The same amount of collagen-specific staining will be seen in stained skin sections collected at the various time points with formulations containing ethoxylated fatty moieties as compared to formulations containing ethoxylated oils. Formulations containing ethoxylated fatty moieties will also penetrate the skin at approximately the same rate as compared to formulations containing ethoxylated oils.

In a second set of experiments, the collagen that has penetrated the skin at the various time points above is collected from the diffusion chamber and analyzed in a spectrophotometer. As above, approximately the same amount of collagen will be detected in samples collected at the various time points with formulations containing ethoxylated fatty moieties as compared to formulations containing ethoxylated oils. Formulations containing ethoxylated fatty moieties will also be observed to penetrate the skin at approximately the same rate as formulations containing ethoxylated oils.

EXAMPLE 9

A transdermal delivery composition containing collagen (1.2 mg/ml) and an ethoxylated oil having 16 ethoxylations/molecule, water and marine collagen is made. A portion of the composition is transferred to a cartridge adapted for the exemplary transdermal delivery device described herein. The transdermal delivery device is preset to load approximately 0.5 ml of the formulation. Approximately 0.5 ml of the formulation is applied to human cadaver skin, either manually, or using the transdermal delivery device, in a diffusion chamber and the penetration of collagen is monitored over time (e.g., 10 minutes, 30 minutes, 45 minutes and one hour). Sections of the skin are taken, stained with a collagen specific dye, and the stained sections are analyzed under a light microscope. Several samples are prepared and treated at the same time.

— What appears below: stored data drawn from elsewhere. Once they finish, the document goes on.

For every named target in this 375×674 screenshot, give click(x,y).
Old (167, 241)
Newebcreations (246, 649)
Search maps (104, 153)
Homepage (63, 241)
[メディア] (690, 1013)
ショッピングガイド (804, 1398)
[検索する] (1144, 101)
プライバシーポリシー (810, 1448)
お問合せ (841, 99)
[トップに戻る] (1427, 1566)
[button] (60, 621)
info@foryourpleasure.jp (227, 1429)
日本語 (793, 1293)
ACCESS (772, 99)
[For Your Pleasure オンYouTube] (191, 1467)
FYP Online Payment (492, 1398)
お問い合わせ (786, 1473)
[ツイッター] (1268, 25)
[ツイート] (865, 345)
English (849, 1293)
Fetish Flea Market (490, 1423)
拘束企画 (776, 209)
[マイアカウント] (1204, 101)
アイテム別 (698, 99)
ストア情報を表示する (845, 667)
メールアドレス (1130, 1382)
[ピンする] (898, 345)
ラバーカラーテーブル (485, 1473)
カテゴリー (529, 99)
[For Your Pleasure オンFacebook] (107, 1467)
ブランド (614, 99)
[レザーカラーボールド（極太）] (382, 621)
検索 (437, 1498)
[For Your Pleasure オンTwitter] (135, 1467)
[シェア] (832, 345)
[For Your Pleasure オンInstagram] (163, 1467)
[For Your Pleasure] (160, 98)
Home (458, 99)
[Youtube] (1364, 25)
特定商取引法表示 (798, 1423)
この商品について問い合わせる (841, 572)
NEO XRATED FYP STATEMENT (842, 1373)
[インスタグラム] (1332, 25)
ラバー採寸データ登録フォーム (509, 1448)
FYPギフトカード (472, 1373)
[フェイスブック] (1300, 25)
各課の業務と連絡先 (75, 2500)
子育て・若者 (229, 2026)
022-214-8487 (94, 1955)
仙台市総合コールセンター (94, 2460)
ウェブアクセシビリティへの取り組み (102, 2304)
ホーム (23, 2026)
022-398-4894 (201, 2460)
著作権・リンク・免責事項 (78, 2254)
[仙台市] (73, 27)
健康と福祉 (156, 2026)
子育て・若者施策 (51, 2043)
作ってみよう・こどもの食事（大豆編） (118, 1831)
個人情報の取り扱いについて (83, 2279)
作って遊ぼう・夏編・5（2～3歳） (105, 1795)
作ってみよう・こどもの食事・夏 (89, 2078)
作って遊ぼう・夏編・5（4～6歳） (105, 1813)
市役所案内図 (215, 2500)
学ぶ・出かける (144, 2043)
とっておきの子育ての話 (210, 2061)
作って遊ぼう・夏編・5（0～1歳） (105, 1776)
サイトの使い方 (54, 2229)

The amount of collagen-specific staining seen in stained skin sections collected is substantially more consistent in the samples in which the formulation is administered via the transdermal delivery device than in the samples in which the formulation is delivered manually.

In a second set of experiments, the collagen that has penetrated the skin at the various time points above is collected from the diffusion chamber and analyzed in a spectrophotometer. As above, the amount of collagen detected in samples collected from the various samples in which the formulation is delivered via the transdermal delivery device shows considerably less variation than the amounts of collagen calculated from samples in which the formulation was applied manually.

Although the invention has been described with reference to embodiments and examples, it should be understood that various modifications can be made without departing from the spirit of the invention. Accordingly, the invention is limited only by the following claims.